Picken, Laurence (Ernest Rowland)

(b Nottingham, 16 July 1909). English musicologist. He studied natural sciences at Cambridge as a scholar of Trinity College (BA 1931, MA 1935, PhD 1935, DSc 1952), becoming a Fellow of Jesus College in 1944. He became assistant director of research in zoology at the university (1946–66). His research into Asian music dates from 1944 when as a member of the British Council Scientific Mission to China he had the opportunity of studying the ch'in (board zither) with Hsό Yuan-pai and Cha Fu-hsi. From 1951 he frequently visited Turkey, collecting instruments and related data on Turkish art and folk music. He studied the kanun (board zither) with Nejdet Senvarol (1951) and the baglama (lute) with Saz Evi (1953), both in Istanbul. After acting as Walter Ames Visiting Professor of Zoology at Washington University, Seattle (1959), Picken was appointed assistant director of research at the Faculty of Oriental Studies at Cambridge (1966–76). During this time he was also an editor of the Journal of the International Folk Music Council (1961–3) and founder-editor of Musica asiatica (1977–84). He was elected Fellow of the British Academy (1973), Docteur Honoris Causa of the Universitι de Paris X, Nanterre (1988), and Honorary Fellow of Jesus College (1989) and Trinity College (1991), Cambridge, and of the School of Oriental and African Studies, University of London (1991). He received the Trail Medal and Award of the Linnean Society in 1960 and the Curt Sachs Award of the American Musical Instrument Society in 1995; he has also been honoured with two Festschriften, the first one on the occasion of his 60th birthday (Asian Music, vi/1–2, 1975, ed. F.A. Kuttner and F. Lieberman) and the second one honouring his 70th birthday (Music and Tradition: Essays on Asian and other Musics presented to Laurence Picken (ed. D.R. Widdess and R.F. Wolpert, Cambridge, 1981); for a list of his publications on music see CHIME: Journal of the European Foundation for Chinese Music Research, iv, 1991, pp.63–5).
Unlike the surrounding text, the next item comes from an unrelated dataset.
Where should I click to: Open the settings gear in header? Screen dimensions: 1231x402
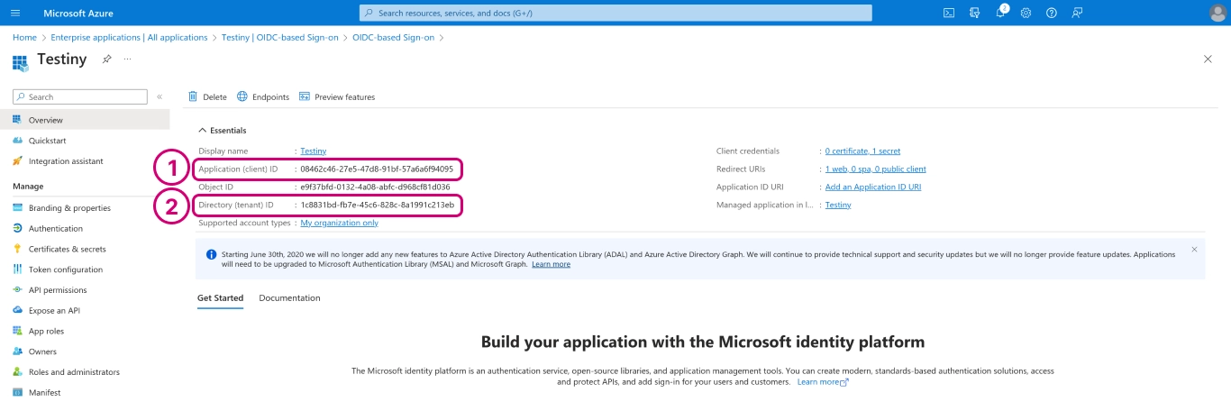1026,13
Picken's particular areas of musical research are China and Turkey, though he has also directed attention to other regions of Asia, including Central Asia, South-east Asia, Korea and Japan. The main emphases of his work are historical and organological. The latter is characterized by a scientific approach which embraces a range of aspects such as terminology and taxonomy, manufacturing processes, regional distribution, historical relationships, acoustic properties, ritual connotations or functions, repertory and technique. This work culminated in The Folk Musical Instruments of Turkey (1975), the most comprehensive study of Turkish instruments (and perhaps of any folk instrumentarium); it is organized according to the Sachs–Hornbostel system of classification, and includes a defence of that system with reference to scientific taxonomy. Smaller studies of organological problems have appeared in the pages of Musica asiatica.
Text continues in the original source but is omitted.